INFORMATION PROVIDED
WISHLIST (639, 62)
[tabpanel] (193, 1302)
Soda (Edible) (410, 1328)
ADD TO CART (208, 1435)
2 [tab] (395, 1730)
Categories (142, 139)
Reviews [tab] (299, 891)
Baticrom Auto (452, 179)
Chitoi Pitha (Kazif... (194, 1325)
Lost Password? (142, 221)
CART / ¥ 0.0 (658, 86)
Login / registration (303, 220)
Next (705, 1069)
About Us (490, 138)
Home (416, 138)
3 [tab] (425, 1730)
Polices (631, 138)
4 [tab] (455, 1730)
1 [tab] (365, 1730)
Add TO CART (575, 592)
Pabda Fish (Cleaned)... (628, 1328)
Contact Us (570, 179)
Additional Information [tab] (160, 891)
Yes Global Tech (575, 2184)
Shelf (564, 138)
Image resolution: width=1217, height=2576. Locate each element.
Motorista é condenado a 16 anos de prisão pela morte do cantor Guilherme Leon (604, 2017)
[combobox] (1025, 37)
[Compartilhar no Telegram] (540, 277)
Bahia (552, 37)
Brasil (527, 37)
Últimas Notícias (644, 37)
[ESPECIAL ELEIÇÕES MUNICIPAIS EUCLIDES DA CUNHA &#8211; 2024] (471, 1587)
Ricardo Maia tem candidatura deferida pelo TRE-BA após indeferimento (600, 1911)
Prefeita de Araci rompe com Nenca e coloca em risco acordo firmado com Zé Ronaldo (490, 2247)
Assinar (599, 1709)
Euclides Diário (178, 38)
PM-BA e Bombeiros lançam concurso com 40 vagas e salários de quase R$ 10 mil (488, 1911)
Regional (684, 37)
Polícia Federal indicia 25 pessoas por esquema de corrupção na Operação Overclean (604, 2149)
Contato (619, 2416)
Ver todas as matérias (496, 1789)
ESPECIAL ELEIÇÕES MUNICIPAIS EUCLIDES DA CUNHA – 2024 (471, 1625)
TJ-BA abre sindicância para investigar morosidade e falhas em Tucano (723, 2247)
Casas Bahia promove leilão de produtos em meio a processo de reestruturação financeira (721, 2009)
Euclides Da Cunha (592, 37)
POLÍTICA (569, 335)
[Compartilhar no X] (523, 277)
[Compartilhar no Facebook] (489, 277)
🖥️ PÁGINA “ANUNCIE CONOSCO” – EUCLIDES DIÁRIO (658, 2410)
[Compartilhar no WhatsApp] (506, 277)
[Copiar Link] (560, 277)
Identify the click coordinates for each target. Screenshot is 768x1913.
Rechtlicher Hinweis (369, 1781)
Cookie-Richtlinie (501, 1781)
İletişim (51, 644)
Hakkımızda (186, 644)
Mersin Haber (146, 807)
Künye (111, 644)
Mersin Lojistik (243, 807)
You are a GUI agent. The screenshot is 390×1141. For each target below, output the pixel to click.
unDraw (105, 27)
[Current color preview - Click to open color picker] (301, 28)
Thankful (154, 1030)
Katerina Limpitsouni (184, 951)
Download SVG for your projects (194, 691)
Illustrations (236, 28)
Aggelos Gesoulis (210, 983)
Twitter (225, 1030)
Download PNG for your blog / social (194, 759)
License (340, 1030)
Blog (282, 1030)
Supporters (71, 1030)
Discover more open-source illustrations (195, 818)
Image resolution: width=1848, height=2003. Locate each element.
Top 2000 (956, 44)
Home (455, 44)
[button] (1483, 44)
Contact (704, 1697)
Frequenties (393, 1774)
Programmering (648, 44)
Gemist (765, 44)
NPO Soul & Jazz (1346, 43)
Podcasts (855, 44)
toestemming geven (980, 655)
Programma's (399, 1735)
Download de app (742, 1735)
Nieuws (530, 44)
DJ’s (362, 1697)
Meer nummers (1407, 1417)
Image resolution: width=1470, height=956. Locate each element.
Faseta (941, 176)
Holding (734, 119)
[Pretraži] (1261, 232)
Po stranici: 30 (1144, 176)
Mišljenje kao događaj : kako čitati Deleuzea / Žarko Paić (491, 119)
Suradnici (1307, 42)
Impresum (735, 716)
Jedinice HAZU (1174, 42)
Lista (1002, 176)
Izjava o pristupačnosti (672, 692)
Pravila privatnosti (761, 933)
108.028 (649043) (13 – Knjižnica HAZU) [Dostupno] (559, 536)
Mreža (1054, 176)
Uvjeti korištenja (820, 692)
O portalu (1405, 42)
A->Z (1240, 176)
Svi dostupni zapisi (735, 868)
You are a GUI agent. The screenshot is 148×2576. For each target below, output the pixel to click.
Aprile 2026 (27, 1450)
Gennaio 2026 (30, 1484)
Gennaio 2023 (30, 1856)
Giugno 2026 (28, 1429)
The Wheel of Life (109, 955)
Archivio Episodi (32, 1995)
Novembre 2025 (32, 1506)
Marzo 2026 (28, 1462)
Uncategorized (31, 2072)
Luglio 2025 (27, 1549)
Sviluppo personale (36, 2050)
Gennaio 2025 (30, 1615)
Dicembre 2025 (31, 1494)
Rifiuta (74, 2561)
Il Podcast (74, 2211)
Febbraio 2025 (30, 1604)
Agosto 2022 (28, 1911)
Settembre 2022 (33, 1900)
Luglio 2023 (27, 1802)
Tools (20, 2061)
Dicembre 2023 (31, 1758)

WORK ORDER
Give back all of the entries above, unchanged in every word.

PROBLEM SOLUTION
WISHLIST (639, 62)
[tabpanel] (193, 1302)
Soda (Edible) (410, 1328)
ADD TO CART (208, 1435)
2 [tab] (395, 1730)
Categories (142, 139)
Reviews [tab] (299, 891)
Baticrom Auto (452, 179)
Chitoi Pitha (Kazif... (194, 1325)
Lost Password? (142, 221)
CART / ¥ 0.0 (658, 86)
Login / registration (303, 220)
Next (705, 1069)
About Us (490, 138)
Home (416, 138)
3 [tab] (425, 1730)
Polices (631, 138)
4 [tab] (455, 1730)
1 [tab] (365, 1730)
Add TO CART (575, 592)
Pabda Fish (Cleaned)... (628, 1328)
Contact Us (570, 179)
Additional Information [tab] (160, 891)
Yes Global Tech (575, 2184)
Shelf (564, 138)
Image resolution: width=1217, height=2576. Locate each element.
Motorista é condenado a 16 anos de prisão pela morte do cantor Guilherme Leon (604, 2017)
[combobox] (1025, 37)
[Compartilhar no Telegram] (540, 277)
Bahia (552, 37)
Brasil (527, 37)
Últimas Notícias (644, 37)
[ESPECIAL ELEIÇÕES MUNICIPAIS EUCLIDES DA CUNHA &#8211; 2024] (471, 1587)
Ricardo Maia tem candidatura deferida pelo TRE-BA após indeferimento (600, 1911)
Prefeita de Araci rompe com Nenca e coloca em risco acordo firmado com Zé Ronaldo (490, 2247)
Assinar (599, 1709)
Euclides Diário (178, 38)
PM-BA e Bombeiros lançam concurso com 40 vagas e salários de quase R$ 10 mil (488, 1911)
Regional (684, 37)
Polícia Federal indicia 25 pessoas por esquema de corrupção na Operação Overclean (604, 2149)
Contato (619, 2416)
Ver todas as matérias (496, 1789)
ESPECIAL ELEIÇÕES MUNICIPAIS EUCLIDES DA CUNHA – 2024 (471, 1625)
TJ-BA abre sindicância para investigar morosidade e falhas em Tucano (723, 2247)
Casas Bahia promove leilão de produtos em meio a processo de reestruturação financeira (721, 2009)
Euclides Da Cunha (592, 37)
POLÍTICA (569, 335)
[Compartilhar no X] (523, 277)
[Compartilhar no Facebook] (489, 277)
🖥️ PÁGINA “ANUNCIE CONOSCO” – EUCLIDES DIÁRIO (658, 2410)
[Compartilhar no WhatsApp] (506, 277)
[Copiar Link] (560, 277)
Identify the click coordinates for each target. Screenshot is 768x1913.
Rechtlicher Hinweis (369, 1781)
Cookie-Richtlinie (501, 1781)
İletişim (51, 644)
Hakkımızda (186, 644)
Mersin Haber (146, 807)
Künye (111, 644)
Mersin Lojistik (243, 807)
You are a GUI agent. The screenshot is 390×1141. For each target below, output the pixel to click.
unDraw (105, 27)
[Current color preview - Click to open color picker] (301, 28)
Thankful (154, 1030)
Katerina Limpitsouni (184, 951)
Download SVG for your projects (194, 691)
Illustrations (236, 28)
Aggelos Gesoulis (210, 983)
Twitter (225, 1030)
Download PNG for your blog / social (194, 759)
License (340, 1030)
Blog (282, 1030)
Supporters (71, 1030)
Discover more open-source illustrations (195, 818)
Image resolution: width=1848, height=2003. Locate each element.
Top 2000 (956, 44)
Home (455, 44)
[button] (1483, 44)
Contact (704, 1697)
Frequenties (393, 1774)
Programmering (648, 44)
Gemist (765, 44)
NPO Soul & Jazz (1346, 43)
Podcasts (855, 44)
toestemming geven (980, 655)
Programma's (399, 1735)
Download de app (742, 1735)
Nieuws (530, 44)
DJ’s (362, 1697)
Meer nummers (1407, 1417)
Image resolution: width=1470, height=956. Locate each element.
Faseta (941, 176)
Holding (734, 119)
[Pretraži] (1261, 232)
Po stranici: 30 (1144, 176)
Mišljenje kao događaj : kako čitati Deleuzea / Žarko Paić (491, 119)
Suradnici (1307, 42)
Impresum (735, 716)
Jedinice HAZU (1174, 42)
Lista (1002, 176)
Izjava o pristupačnosti (672, 692)
Pravila privatnosti (761, 933)
108.028 (649043) (13 – Knjižnica HAZU) [Dostupno] (559, 536)
Mreža (1054, 176)
Uvjeti korištenja (820, 692)
O portalu (1405, 42)
A->Z (1240, 176)
Svi dostupni zapisi (735, 868)
You are a GUI agent. The screenshot is 148×2576. For each target below, output the pixel to click.
Aprile 2026 (27, 1450)
Gennaio 2026 (30, 1484)
Gennaio 2023 (30, 1856)
Giugno 2026 (28, 1429)
The Wheel of Life (109, 955)
Archivio Episodi (32, 1995)
Novembre 2025 (32, 1506)
Marzo 2026 (28, 1462)
Uncategorized (31, 2072)
Luglio 2025 (27, 1549)
Sviluppo personale (36, 2050)
Gennaio 2025 (30, 1615)
Dicembre 2025 (31, 1494)
Rifiuta (74, 2561)
Il Podcast (74, 2211)
Febbraio 2025 (30, 1604)
Agosto 2022 (28, 1911)
Settembre 2022 (33, 1900)
Luglio 2023 (27, 1802)
Tools (20, 2061)
Dicembre 2023 (31, 1758)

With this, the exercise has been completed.